## Word and element pointing entries
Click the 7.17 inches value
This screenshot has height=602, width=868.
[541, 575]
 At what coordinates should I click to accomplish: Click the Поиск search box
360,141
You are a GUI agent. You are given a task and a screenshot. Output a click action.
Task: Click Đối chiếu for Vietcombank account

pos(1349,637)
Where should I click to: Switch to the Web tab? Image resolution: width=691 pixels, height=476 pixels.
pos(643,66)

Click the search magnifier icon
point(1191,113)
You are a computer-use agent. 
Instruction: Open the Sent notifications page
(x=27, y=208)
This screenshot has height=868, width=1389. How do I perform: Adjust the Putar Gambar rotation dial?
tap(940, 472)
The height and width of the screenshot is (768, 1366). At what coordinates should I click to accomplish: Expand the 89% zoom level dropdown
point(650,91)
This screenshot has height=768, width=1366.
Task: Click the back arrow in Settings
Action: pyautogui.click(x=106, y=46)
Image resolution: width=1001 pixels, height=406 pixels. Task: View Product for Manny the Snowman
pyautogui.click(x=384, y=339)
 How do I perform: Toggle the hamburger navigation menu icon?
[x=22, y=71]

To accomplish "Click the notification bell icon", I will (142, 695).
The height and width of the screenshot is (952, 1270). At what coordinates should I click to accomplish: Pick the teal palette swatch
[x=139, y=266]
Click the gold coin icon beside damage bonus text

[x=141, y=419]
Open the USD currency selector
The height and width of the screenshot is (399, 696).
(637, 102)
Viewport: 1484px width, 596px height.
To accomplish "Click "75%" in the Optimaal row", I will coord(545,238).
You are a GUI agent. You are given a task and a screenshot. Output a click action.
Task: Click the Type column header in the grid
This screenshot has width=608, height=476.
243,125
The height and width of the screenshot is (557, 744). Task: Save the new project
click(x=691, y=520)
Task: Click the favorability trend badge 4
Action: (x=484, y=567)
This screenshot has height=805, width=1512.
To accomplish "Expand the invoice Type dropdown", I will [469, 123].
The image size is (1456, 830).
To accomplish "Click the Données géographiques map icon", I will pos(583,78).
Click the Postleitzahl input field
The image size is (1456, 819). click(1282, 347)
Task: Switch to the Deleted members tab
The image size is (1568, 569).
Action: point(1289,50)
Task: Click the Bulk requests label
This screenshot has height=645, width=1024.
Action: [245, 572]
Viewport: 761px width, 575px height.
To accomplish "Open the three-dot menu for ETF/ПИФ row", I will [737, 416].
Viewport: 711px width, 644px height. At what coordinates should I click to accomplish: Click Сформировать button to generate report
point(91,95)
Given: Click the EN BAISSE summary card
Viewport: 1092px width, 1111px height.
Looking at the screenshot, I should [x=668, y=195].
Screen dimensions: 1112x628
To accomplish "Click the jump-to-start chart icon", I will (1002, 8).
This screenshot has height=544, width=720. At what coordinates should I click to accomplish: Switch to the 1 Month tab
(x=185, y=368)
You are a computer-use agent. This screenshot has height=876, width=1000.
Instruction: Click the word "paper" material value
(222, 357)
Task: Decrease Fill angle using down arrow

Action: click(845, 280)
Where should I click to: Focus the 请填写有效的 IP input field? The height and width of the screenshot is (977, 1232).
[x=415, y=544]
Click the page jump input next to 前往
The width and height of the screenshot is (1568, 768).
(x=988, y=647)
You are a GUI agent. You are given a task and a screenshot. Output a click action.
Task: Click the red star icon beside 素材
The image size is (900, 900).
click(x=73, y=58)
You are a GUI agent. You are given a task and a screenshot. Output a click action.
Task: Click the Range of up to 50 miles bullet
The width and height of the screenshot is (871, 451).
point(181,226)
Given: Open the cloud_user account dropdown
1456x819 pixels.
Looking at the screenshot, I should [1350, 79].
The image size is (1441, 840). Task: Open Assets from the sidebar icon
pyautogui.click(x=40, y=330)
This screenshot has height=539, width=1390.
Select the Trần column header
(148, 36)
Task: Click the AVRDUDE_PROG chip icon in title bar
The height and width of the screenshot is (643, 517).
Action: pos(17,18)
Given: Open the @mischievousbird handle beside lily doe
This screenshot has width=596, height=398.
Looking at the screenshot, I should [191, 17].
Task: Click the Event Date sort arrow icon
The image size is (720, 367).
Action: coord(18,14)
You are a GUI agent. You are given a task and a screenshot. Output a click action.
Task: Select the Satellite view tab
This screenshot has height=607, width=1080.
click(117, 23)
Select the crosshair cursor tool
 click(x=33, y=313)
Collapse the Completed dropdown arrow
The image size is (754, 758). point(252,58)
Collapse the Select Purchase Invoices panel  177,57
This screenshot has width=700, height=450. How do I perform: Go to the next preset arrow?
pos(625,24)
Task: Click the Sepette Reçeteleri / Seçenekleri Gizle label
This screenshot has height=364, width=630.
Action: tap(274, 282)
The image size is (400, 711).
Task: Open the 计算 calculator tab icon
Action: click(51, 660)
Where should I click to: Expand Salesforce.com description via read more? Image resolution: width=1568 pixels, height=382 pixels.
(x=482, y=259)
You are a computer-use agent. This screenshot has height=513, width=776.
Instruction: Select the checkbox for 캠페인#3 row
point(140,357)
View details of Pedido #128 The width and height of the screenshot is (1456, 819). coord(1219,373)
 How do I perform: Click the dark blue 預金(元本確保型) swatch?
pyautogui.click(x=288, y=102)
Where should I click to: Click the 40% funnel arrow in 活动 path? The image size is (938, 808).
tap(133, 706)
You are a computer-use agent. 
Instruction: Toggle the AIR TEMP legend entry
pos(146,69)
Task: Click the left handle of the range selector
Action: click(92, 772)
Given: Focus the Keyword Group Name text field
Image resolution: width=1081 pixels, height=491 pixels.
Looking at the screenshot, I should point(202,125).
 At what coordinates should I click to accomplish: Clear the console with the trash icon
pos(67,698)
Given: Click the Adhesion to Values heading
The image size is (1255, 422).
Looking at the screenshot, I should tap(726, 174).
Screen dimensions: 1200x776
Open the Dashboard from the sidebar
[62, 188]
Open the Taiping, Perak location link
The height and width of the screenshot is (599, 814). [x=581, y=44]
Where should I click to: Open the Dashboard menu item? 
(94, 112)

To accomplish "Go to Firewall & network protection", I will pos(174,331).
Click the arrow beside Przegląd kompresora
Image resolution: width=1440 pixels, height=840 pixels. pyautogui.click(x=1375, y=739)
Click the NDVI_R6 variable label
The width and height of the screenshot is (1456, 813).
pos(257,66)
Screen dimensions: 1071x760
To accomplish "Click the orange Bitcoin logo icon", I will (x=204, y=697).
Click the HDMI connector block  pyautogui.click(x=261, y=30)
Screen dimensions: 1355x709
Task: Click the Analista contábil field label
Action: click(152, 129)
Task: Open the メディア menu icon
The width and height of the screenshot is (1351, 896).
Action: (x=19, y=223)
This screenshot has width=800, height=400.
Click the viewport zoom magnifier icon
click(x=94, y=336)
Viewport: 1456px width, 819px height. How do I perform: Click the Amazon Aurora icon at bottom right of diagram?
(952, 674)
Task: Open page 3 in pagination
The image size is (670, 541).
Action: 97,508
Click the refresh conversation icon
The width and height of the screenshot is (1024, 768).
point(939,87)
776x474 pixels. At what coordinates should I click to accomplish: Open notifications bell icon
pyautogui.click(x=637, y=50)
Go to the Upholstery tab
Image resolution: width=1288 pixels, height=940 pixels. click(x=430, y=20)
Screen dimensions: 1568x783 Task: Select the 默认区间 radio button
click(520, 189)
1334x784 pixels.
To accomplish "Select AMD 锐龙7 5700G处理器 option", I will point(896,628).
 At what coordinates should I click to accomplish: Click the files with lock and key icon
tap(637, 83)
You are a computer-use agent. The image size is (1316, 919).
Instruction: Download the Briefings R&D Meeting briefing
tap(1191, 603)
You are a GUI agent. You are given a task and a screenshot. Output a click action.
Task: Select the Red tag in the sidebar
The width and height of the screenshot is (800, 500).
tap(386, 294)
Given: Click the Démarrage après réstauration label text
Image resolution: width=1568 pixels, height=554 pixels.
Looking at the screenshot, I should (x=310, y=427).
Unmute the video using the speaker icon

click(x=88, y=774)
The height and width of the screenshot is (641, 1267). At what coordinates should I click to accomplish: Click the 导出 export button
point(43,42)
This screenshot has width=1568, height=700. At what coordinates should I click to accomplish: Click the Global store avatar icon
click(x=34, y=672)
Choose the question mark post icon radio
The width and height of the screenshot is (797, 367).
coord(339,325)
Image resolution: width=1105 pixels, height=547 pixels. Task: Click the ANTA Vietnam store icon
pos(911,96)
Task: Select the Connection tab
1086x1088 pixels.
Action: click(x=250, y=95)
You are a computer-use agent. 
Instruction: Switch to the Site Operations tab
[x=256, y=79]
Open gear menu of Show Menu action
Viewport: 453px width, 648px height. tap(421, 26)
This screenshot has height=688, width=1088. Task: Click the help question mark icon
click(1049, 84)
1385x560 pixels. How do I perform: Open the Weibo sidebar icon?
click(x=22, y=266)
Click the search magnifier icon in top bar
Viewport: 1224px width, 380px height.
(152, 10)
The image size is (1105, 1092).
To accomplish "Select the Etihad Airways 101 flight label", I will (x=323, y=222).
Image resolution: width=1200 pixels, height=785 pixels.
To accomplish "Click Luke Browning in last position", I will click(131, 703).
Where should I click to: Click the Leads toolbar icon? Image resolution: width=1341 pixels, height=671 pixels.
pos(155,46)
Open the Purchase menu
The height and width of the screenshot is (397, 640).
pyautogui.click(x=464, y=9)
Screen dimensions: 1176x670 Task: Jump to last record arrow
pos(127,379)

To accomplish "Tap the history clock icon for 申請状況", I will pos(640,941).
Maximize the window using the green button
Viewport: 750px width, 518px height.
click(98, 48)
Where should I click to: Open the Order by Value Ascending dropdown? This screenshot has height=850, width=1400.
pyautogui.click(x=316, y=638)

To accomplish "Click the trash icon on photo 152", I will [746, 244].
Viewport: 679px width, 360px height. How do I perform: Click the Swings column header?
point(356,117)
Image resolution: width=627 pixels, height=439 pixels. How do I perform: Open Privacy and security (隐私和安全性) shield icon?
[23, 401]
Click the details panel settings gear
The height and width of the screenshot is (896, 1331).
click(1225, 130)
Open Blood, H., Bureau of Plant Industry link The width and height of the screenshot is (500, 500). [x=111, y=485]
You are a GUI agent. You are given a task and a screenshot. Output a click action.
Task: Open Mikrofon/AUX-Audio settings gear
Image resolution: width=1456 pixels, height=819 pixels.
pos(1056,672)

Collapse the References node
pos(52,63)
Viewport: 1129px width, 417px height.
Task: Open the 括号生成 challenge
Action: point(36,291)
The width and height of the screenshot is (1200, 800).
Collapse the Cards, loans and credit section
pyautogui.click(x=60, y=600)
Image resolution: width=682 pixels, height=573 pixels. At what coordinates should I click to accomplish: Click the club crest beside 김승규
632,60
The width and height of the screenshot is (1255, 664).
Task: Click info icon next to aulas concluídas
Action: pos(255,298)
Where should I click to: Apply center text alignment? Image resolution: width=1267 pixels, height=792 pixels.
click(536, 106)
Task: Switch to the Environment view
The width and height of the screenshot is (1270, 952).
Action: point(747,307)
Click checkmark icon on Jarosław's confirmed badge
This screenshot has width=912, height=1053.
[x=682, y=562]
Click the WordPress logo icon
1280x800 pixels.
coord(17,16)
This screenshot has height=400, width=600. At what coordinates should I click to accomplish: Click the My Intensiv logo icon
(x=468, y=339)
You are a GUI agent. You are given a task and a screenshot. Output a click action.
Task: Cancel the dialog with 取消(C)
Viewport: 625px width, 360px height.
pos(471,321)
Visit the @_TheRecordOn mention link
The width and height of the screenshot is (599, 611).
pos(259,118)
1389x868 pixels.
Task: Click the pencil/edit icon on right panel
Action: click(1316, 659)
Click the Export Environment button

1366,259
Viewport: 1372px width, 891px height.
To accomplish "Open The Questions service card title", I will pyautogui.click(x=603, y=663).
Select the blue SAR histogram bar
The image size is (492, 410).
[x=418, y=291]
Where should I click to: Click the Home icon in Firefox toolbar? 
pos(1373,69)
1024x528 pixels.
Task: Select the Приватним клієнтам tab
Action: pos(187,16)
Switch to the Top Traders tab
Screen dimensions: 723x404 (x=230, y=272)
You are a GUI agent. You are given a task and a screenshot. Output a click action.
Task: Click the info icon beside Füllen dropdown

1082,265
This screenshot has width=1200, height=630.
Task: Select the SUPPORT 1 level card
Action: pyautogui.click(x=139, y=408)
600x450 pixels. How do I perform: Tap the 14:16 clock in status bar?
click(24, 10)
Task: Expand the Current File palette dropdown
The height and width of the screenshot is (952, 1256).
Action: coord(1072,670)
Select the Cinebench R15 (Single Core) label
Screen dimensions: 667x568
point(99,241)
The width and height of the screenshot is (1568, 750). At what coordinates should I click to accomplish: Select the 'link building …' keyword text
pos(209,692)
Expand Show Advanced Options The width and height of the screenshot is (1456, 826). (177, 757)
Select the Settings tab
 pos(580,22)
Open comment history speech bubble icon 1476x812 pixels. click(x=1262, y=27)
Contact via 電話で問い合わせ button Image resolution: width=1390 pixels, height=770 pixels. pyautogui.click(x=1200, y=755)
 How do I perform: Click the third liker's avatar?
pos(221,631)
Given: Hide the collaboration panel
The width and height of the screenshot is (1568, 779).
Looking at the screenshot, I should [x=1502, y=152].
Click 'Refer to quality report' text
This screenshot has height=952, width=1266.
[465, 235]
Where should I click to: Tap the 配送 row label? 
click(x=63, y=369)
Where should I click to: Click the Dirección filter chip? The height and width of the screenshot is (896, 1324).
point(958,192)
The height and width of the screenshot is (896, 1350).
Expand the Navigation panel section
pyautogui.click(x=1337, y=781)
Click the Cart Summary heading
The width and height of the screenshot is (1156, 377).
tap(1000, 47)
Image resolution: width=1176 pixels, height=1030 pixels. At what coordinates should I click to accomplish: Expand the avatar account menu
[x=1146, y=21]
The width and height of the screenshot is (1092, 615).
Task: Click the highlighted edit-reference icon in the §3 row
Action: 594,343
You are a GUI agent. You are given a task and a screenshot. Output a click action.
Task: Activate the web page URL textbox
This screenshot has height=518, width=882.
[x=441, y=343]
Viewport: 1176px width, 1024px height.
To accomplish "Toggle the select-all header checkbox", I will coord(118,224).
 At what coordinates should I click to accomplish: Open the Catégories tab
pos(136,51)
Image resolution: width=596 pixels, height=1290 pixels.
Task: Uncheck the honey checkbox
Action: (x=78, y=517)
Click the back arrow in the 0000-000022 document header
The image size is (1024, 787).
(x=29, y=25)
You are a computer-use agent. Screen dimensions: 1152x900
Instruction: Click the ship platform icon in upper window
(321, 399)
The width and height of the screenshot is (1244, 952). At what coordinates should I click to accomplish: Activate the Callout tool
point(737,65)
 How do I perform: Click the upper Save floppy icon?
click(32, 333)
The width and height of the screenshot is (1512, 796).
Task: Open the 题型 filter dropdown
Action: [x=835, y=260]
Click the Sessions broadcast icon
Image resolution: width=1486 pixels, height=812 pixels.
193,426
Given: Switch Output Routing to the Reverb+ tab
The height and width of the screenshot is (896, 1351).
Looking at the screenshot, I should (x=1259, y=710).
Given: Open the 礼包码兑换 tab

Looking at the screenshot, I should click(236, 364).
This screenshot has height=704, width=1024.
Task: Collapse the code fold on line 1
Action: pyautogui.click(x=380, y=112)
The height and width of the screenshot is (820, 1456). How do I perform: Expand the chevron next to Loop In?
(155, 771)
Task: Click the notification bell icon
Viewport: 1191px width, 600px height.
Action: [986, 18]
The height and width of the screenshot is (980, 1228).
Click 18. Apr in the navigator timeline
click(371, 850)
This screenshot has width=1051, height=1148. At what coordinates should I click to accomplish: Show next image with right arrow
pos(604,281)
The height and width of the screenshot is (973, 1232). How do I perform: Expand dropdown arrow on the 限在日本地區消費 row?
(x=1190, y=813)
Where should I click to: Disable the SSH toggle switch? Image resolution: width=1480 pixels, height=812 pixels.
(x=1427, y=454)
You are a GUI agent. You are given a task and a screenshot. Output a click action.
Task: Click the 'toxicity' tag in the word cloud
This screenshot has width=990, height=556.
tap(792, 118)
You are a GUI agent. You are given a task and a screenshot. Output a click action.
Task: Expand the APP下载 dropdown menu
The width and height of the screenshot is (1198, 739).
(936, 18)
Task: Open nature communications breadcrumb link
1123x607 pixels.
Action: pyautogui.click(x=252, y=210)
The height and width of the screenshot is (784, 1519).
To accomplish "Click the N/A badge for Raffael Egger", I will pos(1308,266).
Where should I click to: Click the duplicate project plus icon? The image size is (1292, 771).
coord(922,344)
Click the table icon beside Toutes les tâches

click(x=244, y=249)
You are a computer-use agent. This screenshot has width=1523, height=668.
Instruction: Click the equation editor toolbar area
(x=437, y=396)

## Problem description
Reproduce the listing word for word, from the line containing "At what coordinates should I click to accomplish: Clear" down to the line containing "tap(1191, 603)", both lines included.

## Result for this task
 At what coordinates should I click to accomplish: Clear the console with the trash icon
pos(67,698)
Given: Click the Adhesion to Values heading
The image size is (1255, 422).
Looking at the screenshot, I should tap(726, 174).
Screen dimensions: 1200x776
Open the Dashboard from the sidebar
[62, 188]
Open the Taiping, Perak location link
The height and width of the screenshot is (599, 814). [x=581, y=44]
Where should I click to: Open the Dashboard menu item? 
(94, 112)

To accomplish "Go to Firewall & network protection", I will pos(174,331).
Click the arrow beside Przegląd kompresora
Image resolution: width=1440 pixels, height=840 pixels. pyautogui.click(x=1375, y=739)
Click the NDVI_R6 variable label
The width and height of the screenshot is (1456, 813).
pos(257,66)
Screen dimensions: 1071x760
To accomplish "Click the orange Bitcoin logo icon", I will (x=204, y=697).
Click the HDMI connector block  pyautogui.click(x=261, y=30)
Screen dimensions: 1355x709
Task: Click the Analista contábil field label
Action: click(152, 129)
Task: Open the メディア menu icon
The width and height of the screenshot is (1351, 896).
Action: (x=19, y=223)
This screenshot has width=800, height=400.
Click the viewport zoom magnifier icon
click(x=94, y=336)
Viewport: 1456px width, 819px height. How do I perform: Click the Amazon Aurora icon at bottom right of diagram?
(952, 674)
Task: Open page 3 in pagination
The image size is (670, 541).
Action: 97,508
Click the refresh conversation icon
The width and height of the screenshot is (1024, 768).
point(939,87)
776x474 pixels. At what coordinates should I click to accomplish: Open notifications bell icon
pyautogui.click(x=637, y=50)
Go to the Upholstery tab
Image resolution: width=1288 pixels, height=940 pixels. click(x=430, y=20)
Screen dimensions: 1568x783 Task: Select the 默认区间 radio button
click(520, 189)
1334x784 pixels.
To accomplish "Select AMD 锐龙7 5700G处理器 option", I will point(896,628).
 At what coordinates should I click to accomplish: Click the files with lock and key icon
tap(637, 83)
You are a computer-use agent. The image size is (1316, 919).
Instruction: Download the Briefings R&D Meeting briefing
tap(1191, 603)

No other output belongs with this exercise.